How many lines of the entries hold the string "scale"? Reply with the number alone.

THE INPUT:
☆ ☆ ☆ ☆

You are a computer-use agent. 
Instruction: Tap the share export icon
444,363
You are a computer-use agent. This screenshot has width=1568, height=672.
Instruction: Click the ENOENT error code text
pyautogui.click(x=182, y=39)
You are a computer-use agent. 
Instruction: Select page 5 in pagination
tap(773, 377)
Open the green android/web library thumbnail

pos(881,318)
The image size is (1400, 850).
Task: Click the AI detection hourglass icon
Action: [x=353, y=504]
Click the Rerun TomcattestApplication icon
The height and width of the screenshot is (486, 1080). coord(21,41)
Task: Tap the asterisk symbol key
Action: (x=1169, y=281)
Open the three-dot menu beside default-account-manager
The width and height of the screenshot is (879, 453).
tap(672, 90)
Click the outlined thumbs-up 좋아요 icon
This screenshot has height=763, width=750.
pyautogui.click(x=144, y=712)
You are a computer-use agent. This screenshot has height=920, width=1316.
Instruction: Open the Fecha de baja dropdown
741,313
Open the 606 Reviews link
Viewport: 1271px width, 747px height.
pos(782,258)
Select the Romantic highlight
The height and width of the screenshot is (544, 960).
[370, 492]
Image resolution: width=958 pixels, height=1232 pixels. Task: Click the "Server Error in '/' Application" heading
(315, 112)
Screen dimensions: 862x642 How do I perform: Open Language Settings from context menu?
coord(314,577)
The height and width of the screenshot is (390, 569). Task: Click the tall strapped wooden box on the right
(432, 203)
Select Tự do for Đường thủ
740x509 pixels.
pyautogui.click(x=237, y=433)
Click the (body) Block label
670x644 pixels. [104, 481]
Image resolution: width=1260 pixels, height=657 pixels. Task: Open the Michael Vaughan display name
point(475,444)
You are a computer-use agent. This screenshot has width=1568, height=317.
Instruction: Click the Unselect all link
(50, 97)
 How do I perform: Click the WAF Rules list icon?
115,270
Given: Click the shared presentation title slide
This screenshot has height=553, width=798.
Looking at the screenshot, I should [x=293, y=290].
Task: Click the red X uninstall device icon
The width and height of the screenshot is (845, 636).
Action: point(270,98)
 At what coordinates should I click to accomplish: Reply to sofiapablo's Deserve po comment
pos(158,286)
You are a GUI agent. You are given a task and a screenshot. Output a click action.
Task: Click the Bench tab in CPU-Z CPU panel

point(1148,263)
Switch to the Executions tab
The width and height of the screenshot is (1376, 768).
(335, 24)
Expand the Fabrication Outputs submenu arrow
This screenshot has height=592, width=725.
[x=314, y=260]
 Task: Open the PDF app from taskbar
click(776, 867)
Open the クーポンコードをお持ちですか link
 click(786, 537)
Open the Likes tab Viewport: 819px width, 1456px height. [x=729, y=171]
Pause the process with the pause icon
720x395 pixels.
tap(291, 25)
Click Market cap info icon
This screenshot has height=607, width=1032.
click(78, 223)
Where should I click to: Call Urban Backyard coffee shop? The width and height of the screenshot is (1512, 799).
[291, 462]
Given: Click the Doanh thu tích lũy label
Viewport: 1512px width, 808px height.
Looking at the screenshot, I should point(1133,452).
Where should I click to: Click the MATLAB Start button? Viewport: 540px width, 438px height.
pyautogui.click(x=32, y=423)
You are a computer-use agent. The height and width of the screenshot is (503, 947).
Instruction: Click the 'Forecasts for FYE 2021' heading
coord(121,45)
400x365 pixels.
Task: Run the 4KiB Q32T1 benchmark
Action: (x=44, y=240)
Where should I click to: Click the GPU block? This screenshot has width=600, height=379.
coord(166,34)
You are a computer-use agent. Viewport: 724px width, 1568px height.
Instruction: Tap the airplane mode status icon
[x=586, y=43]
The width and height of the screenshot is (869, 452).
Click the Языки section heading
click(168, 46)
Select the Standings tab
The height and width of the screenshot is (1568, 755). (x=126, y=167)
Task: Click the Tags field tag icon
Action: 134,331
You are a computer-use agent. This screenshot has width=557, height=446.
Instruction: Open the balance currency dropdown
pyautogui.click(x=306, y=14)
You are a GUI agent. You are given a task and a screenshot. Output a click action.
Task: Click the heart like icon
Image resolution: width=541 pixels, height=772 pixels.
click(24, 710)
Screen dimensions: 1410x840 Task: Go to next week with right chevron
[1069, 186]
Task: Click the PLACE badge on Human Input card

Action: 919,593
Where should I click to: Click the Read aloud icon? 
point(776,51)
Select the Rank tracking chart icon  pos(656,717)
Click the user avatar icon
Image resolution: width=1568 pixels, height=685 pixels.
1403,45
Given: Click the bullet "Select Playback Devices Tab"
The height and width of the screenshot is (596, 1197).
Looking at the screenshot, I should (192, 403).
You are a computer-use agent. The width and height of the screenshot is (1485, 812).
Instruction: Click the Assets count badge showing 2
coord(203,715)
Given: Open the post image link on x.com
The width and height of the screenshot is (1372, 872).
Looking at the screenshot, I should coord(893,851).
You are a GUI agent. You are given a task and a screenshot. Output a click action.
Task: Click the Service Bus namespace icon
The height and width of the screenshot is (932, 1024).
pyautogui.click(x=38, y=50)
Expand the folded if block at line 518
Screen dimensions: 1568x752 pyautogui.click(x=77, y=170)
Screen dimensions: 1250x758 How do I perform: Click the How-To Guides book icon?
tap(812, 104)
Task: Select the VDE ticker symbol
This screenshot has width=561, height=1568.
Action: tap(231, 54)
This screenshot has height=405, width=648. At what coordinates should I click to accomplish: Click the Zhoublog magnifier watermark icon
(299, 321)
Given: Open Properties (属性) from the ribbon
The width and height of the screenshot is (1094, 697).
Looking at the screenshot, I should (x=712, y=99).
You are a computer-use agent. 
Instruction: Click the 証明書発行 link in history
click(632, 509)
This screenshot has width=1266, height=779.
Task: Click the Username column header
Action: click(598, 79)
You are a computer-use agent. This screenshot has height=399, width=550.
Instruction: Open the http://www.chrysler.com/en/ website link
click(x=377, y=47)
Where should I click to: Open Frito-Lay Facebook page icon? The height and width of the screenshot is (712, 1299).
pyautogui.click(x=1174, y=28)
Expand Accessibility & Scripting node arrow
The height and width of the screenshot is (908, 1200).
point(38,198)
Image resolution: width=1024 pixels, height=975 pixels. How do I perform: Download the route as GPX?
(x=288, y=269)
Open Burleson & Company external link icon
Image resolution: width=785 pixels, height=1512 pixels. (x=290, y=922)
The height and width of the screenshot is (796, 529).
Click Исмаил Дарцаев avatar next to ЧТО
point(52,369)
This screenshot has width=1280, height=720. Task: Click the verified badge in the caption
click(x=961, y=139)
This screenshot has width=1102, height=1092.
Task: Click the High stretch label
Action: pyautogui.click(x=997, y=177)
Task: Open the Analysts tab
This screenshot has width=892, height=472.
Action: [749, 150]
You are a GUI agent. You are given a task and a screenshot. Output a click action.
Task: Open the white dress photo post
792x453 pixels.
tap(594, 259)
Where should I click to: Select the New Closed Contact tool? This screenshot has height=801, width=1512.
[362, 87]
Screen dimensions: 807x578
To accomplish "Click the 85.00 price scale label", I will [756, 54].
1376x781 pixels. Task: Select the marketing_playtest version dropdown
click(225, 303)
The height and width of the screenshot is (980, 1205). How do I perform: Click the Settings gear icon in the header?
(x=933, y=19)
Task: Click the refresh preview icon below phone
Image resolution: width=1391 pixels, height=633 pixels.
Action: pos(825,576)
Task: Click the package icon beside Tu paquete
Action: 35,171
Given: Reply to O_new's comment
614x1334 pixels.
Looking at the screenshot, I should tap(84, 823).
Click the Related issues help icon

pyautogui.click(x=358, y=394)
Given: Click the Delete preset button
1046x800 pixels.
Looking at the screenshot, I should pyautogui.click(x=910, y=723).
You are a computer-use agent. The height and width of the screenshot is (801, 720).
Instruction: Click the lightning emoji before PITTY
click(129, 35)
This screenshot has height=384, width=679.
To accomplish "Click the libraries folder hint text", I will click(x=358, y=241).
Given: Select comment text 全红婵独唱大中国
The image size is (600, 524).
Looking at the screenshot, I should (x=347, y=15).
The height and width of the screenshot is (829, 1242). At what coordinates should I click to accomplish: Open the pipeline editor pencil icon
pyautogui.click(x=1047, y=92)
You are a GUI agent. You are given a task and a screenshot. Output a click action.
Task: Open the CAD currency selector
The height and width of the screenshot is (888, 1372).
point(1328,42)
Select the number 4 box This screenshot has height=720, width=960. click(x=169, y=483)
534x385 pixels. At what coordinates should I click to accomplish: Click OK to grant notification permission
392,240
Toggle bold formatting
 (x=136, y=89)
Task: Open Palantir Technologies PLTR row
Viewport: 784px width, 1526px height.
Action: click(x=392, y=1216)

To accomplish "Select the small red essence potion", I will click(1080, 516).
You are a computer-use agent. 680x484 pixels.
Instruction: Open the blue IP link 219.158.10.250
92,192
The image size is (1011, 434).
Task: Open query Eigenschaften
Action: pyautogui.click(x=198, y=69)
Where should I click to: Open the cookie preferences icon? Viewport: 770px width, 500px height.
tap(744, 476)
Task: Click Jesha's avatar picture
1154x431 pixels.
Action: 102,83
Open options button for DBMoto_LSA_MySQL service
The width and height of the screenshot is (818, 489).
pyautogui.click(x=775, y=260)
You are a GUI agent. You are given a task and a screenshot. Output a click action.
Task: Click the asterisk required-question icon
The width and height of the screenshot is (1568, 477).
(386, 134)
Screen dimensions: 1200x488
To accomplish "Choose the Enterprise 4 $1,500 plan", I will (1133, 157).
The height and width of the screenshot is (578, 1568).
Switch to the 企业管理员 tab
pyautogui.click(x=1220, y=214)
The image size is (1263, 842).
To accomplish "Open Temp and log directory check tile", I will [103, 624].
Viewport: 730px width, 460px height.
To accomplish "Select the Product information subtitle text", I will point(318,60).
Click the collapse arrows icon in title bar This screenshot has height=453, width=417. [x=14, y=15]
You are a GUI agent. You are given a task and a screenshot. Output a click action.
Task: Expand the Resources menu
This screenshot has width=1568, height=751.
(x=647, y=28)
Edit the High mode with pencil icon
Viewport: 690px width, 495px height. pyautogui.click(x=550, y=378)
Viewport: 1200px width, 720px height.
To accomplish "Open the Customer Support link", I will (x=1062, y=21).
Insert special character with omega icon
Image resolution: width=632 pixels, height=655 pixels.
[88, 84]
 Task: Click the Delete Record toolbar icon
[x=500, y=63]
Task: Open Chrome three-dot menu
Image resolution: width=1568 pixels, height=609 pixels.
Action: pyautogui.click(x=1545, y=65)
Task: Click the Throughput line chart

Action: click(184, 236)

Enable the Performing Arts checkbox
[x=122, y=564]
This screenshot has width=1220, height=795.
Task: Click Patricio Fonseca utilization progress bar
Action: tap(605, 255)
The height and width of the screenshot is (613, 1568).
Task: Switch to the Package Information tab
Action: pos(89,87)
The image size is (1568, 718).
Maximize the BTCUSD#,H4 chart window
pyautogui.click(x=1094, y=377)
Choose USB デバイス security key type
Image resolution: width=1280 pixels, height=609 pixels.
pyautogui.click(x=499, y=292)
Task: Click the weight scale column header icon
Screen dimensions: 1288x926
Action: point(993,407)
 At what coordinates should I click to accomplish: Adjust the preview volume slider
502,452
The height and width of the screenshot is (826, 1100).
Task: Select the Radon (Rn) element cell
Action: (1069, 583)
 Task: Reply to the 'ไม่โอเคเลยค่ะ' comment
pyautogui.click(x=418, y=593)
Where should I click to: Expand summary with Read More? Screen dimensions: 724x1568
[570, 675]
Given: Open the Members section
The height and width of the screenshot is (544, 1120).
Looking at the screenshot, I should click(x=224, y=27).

☆ ☆ ☆ ☆

EXERCISE SOLUTION:
2